At first, I modified the key-value formula system so that the formula is stored in the database. Then it is calculated on clientside when needed as most of the calculation is for view purpose. Then came the graph, and some of the graph’s value is calculated from other value. That means if I were to calculate it on clientside, the browser would probably hang, and calculating it on demand would take too much time. So, I make a background task, kinda to calculate these value to store then for graphic purpose. And then some of the value require average of other values, which mean it needs access to multiple values over multiple time. And then I make it work. I make sure to sort the calculation order topologically for correctness, in case a calculation depends on another key which is also calculated. I make it as fast as I could by caching the data used by calculation before sending it to database, which significantly improve its calculation speed as it does not have to hit the database. I make the formula work while having partial set of data, without hitting the database at all, allowing the clientside to ask the server to quickly calculate the resulting value which allow the user to see the changes before it is saved.

Managing this large number of keys is a huge hassle, so I make a template system for the configurations so that I don’t have to repeat repeated patterns. To save space, value segment next to each other that have the same value is combined, effectively compressing the database. When the formula of a value is the key of another value, basically it just link to the other value, and storing the duplicated value is a waste of space and compute resource. So the storage layer is modified a bit so that it just point to the actual value.

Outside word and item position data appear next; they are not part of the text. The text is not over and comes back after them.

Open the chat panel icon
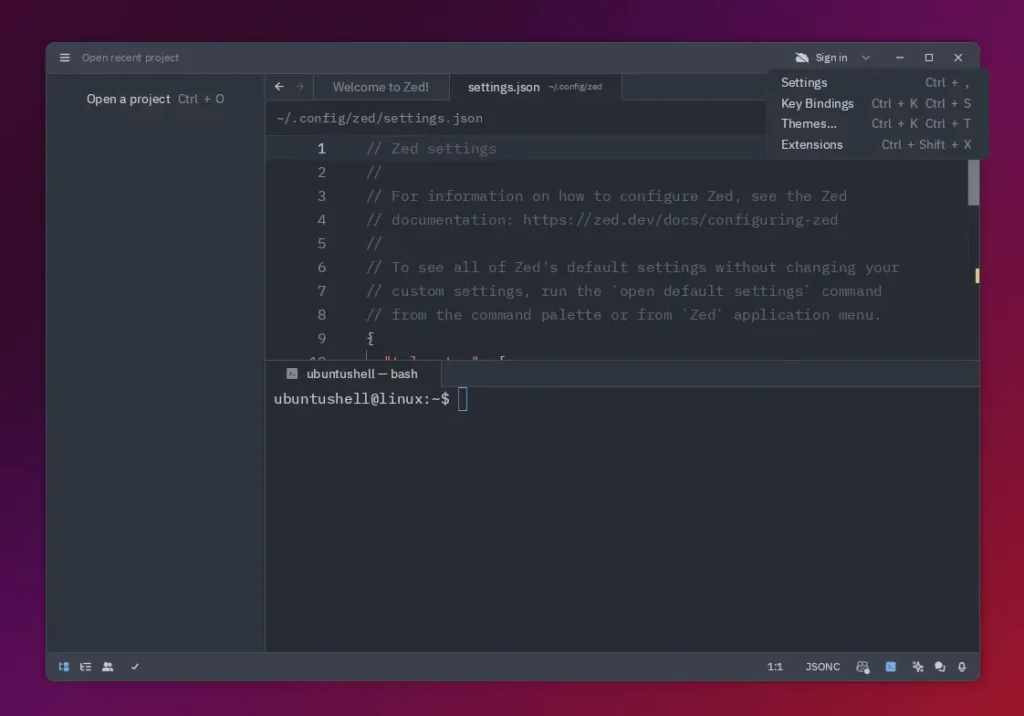The width and height of the screenshot is (1024, 716). coord(939,667)
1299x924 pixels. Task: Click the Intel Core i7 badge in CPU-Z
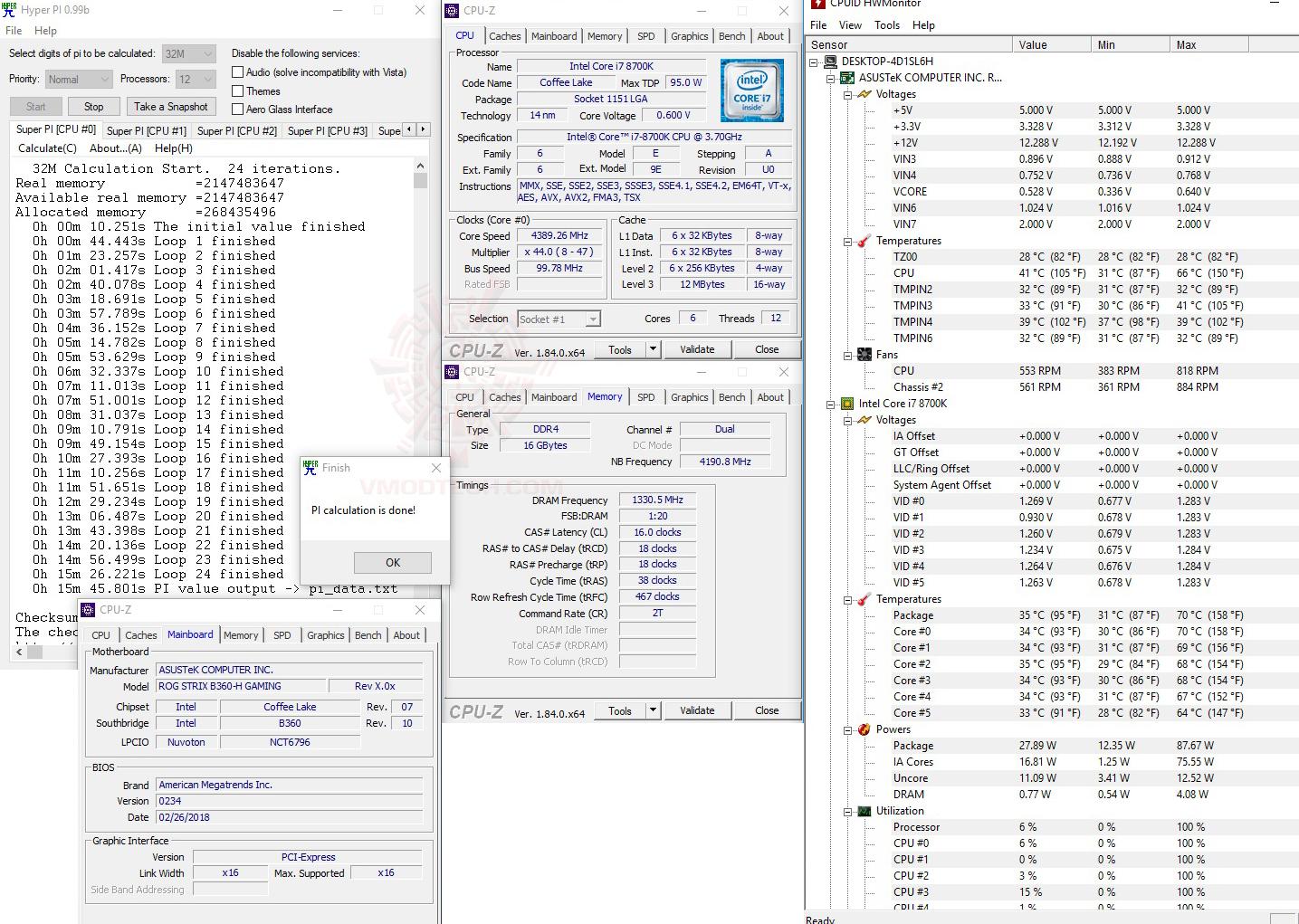752,90
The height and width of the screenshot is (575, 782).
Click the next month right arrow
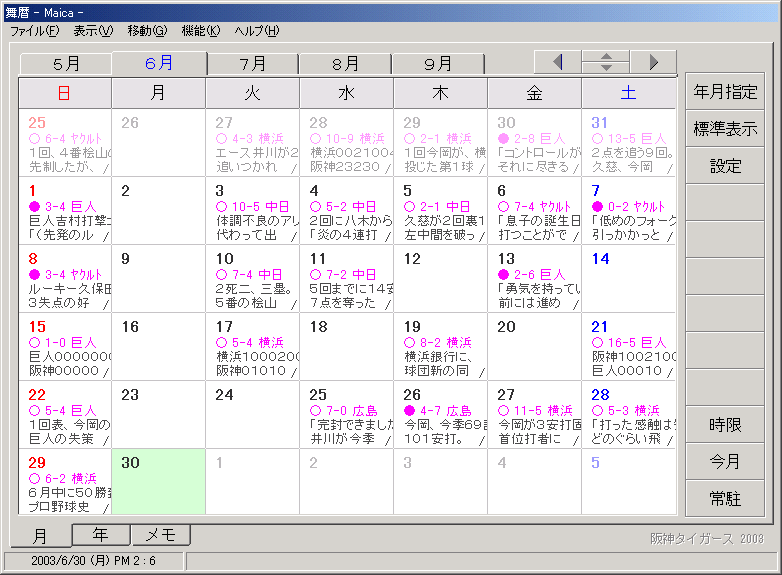(653, 62)
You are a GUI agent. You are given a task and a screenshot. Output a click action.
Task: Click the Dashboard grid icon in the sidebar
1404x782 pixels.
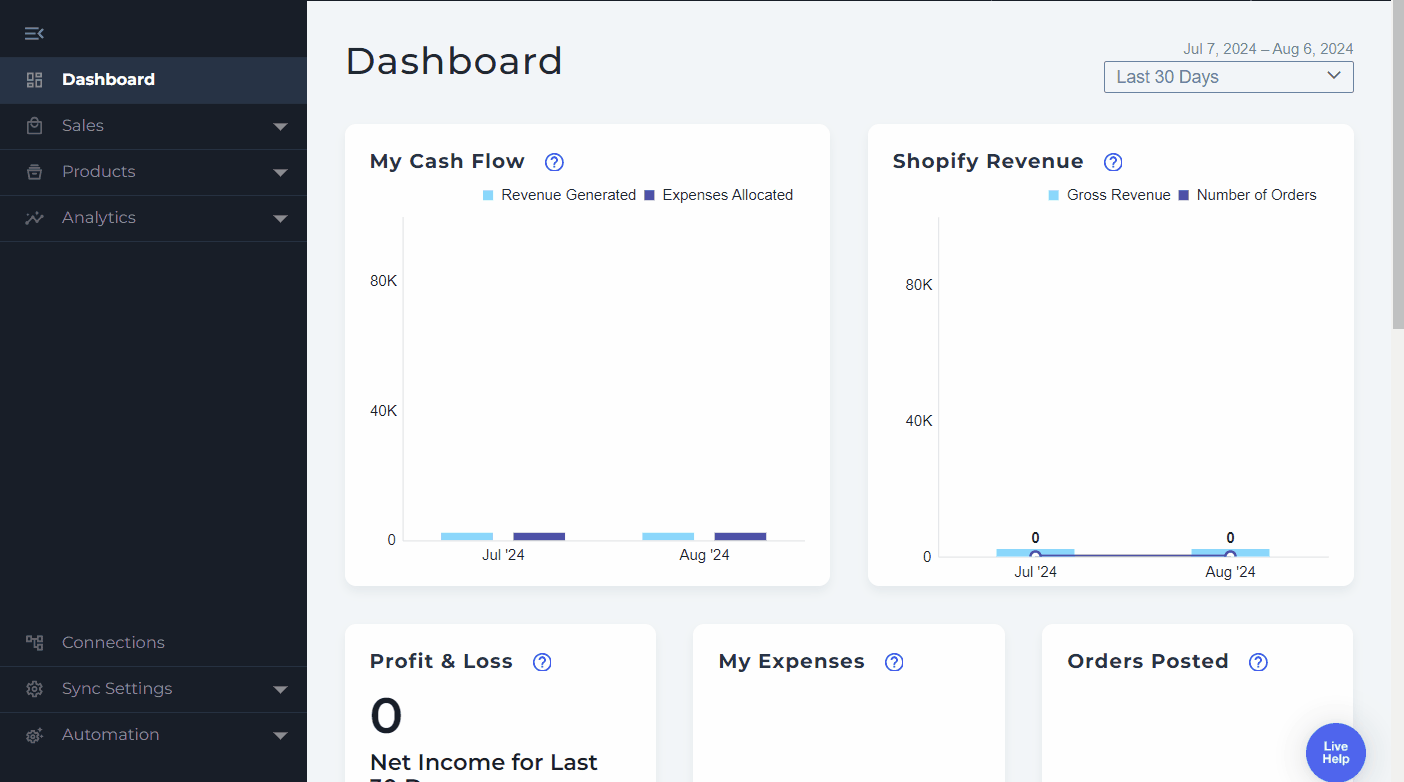[x=35, y=80]
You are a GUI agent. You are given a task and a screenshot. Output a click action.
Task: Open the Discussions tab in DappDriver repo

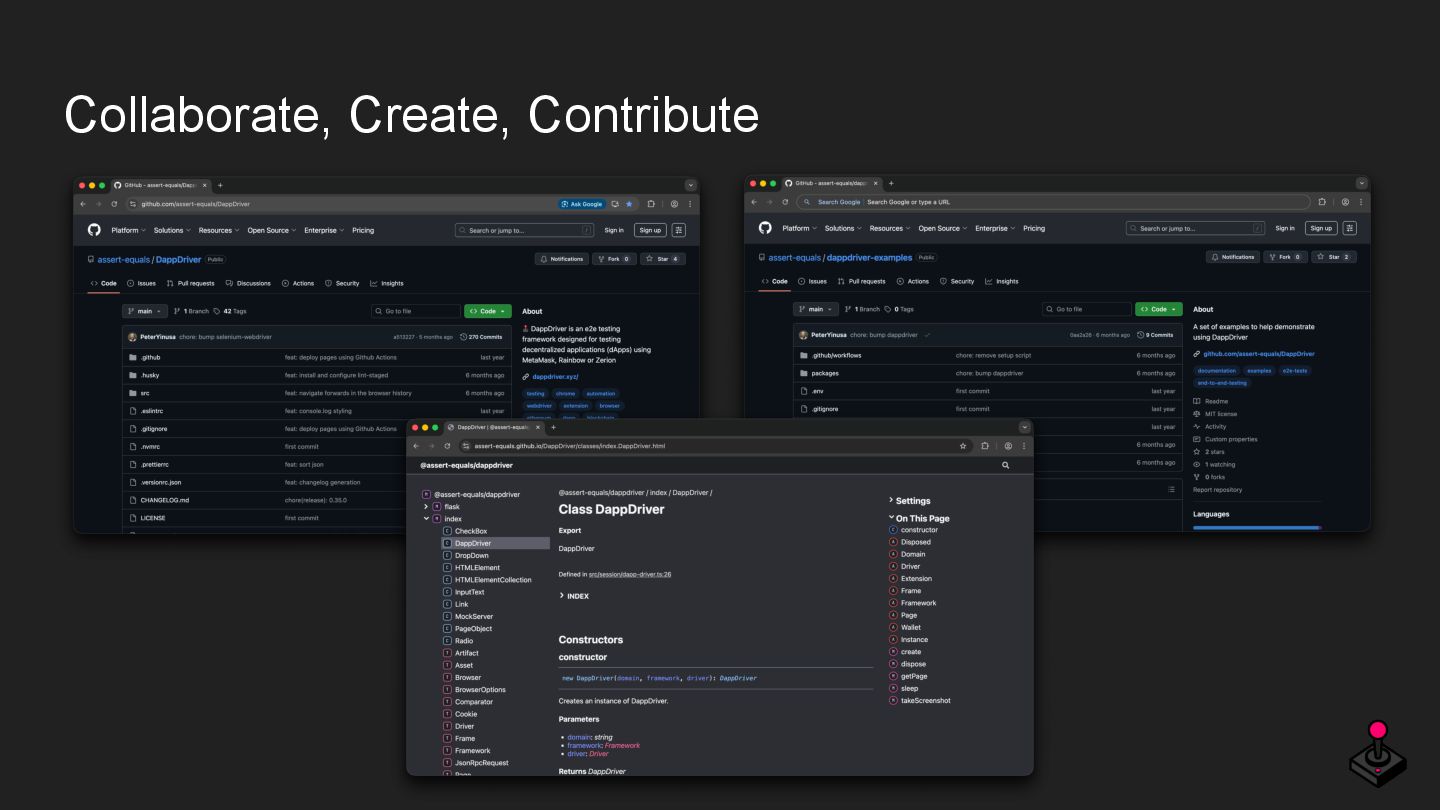[x=248, y=283]
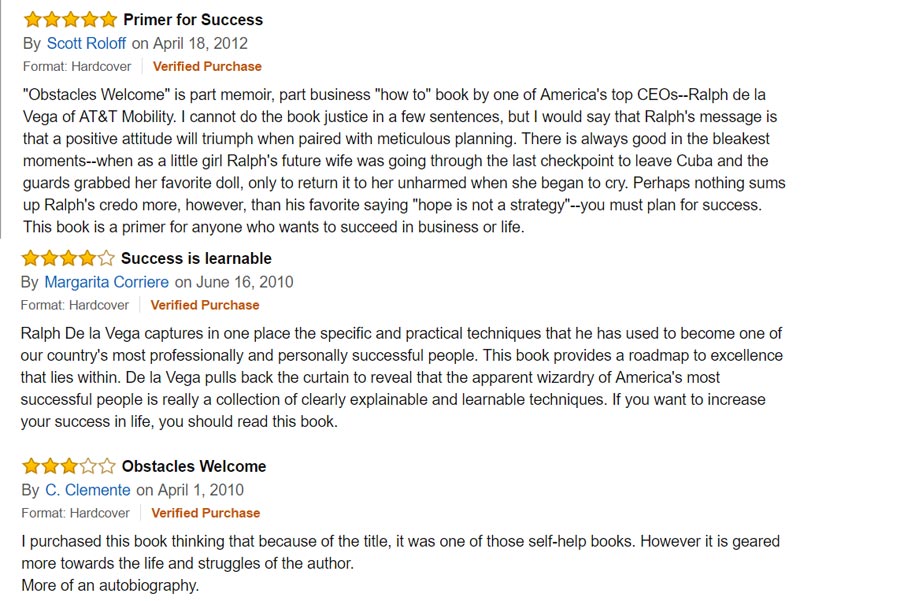The image size is (900, 601).
Task: Click Verified Purchase under Margarita Corriere's review
Action: coord(205,305)
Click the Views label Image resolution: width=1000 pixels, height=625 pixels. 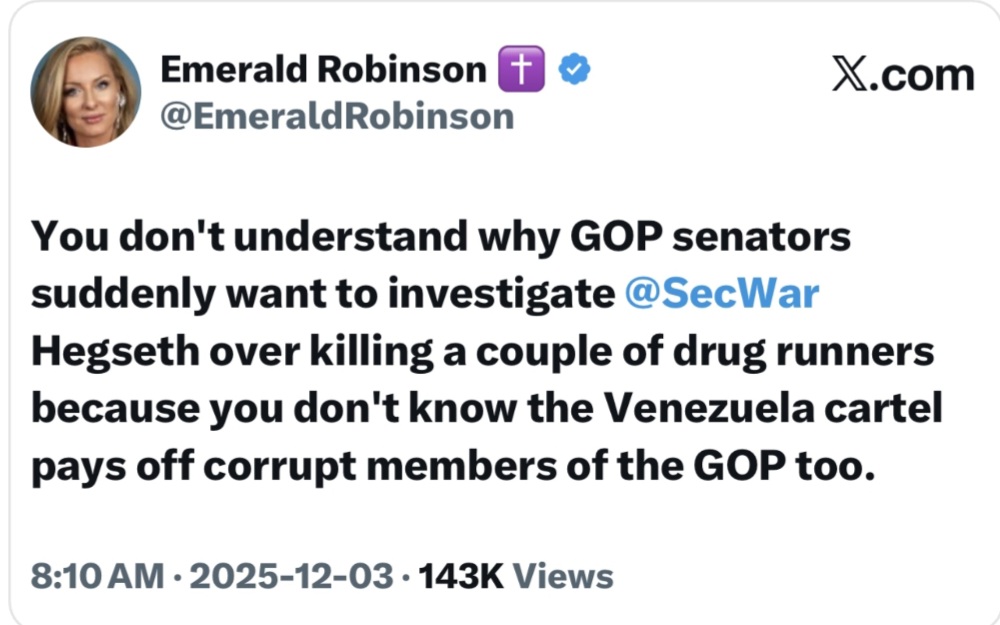(562, 577)
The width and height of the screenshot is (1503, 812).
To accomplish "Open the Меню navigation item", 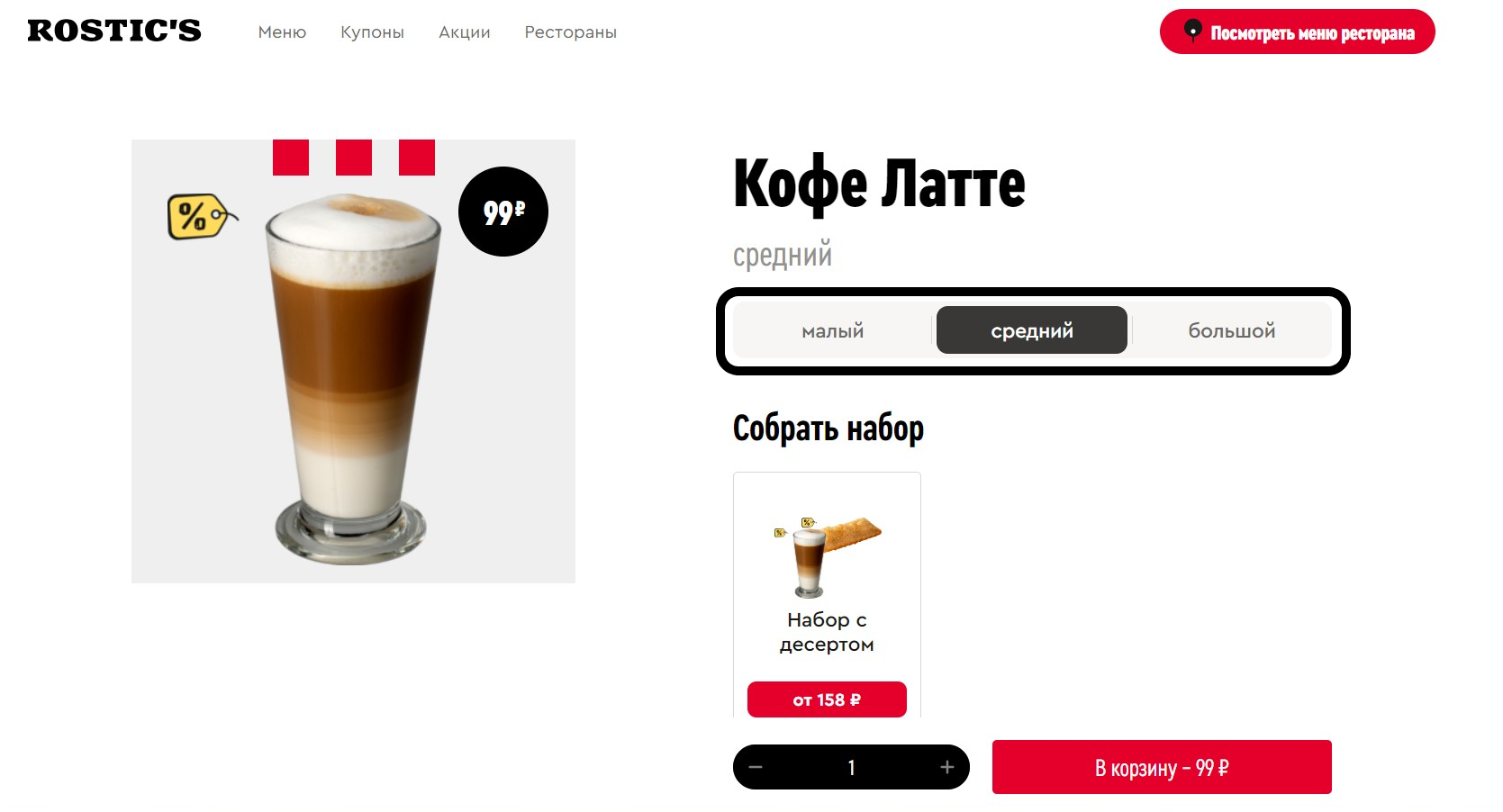I will (x=282, y=32).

Linking is a great feature as it allows us to define mapping for a page and then link them to actual data later one. Which is really important as the data may came from multiple other page arbitrarily.

In another word I’ve made it in a way that any time-series number data can be relatively easily represented and linked to each other. Now here comes the big question, Why should I use it? Everyday I ask myself this question, and everyday it always comes to “How else to do this?”. You see, when you made such complex things you kinda ‘own it’. And you want everything to use it. Much like when I made a monadic LoadableResource pattern. But is it really needed? A question I ask myself everyday. My co-worker said that other developers don’t understand it. But ‘other developers’ is the kind of developer which needs to be explained the different between an array of string and an array of dictionary. What does they understand?

Some of the page now does have some pattern. But to me that sounds like it will need to create two more additional table, making sure the query is correct and making sure the calculation is correct. No to mention some data comes from other page. And the structure of the other page may not be the same. The list of car on the other page is not the same as the list of car in this page. And how are you going to map from one page to another? By creating a configuration file. I know, lets make sure all configuration file is stored in the same place and for mapping between two page, have the same structure. That sounds a lot like the whole value mapping system before, except there will be multiple places that do the same thing.

For me the biggest downside is managing the mapping names. There area a lot of them. Up to 6000 right now. But they are defined in multiple file, each file separated by its domain. And there are the template system. Its just that no one is using them except me. Even so, it still feels a bit cumbersome for me. If it gets even more complex, it might as well be its own programming language. Additionally, if it makes so much sense, why haven’t I heard about such pattern before? Is it just very domain specific, or I am just missing the term to google it? Who knows.